Share one of your life's stories:

When writing your story, please use correct spelling and grammar. Please use a capital I rather than a lower i, and use apostrophes correctly. Such as I'm, don't, can't.

When I wasn’t allowed to laugh

When I was ten years old and living with my grandparents, my grandfather started to die of cancer. My real father was not interested enough to be around, and my mother was an alcoholic and a drug abuser. So, I had a short and happy childhood for a while until grandfather started to die.

One day while watching cartoons on Saturday my grandmother screamed at me for laughing at something I saw on the television.
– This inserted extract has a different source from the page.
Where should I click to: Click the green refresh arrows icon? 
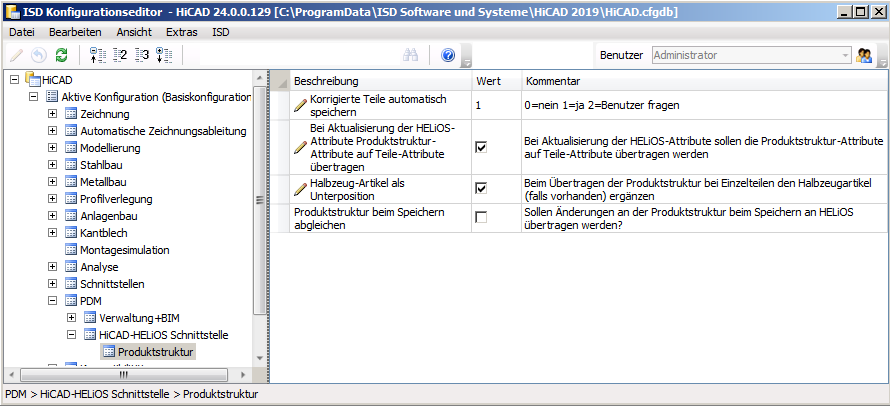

It was such a shock to be yelled at that in that manner. She told me I shouldn’t be laughing when someone I loved was dying.

So, from that day and for many years following that day I did not laugh aloud. I wheeled grandfather into the veteran’s hospital to get chemo. It didn’t help. He lost weight and all his hair. They removed his penis because that was where the cancer had been. He begged people to get him his gun, so he could end it all. We didn’t. I wish I had.

He suffered more than anyone I have ever known. At his funeral I bawled like a little baby. I was ten years old, one month away from eleven. For years I didn’t laugh loud. Chris Farley on the television on Saturday nights made my stomach hurt for days because I held my laughter inside. I am unsure of when I started to laugh aloud again. These days I am much older, and I laugh all the time. I have a very vivid imagination so sometimes I laugh at something and no one around me has any idea what I am laughing at. Life is strange and sometimes it is sad. My advice, when you can laugh about something, do so.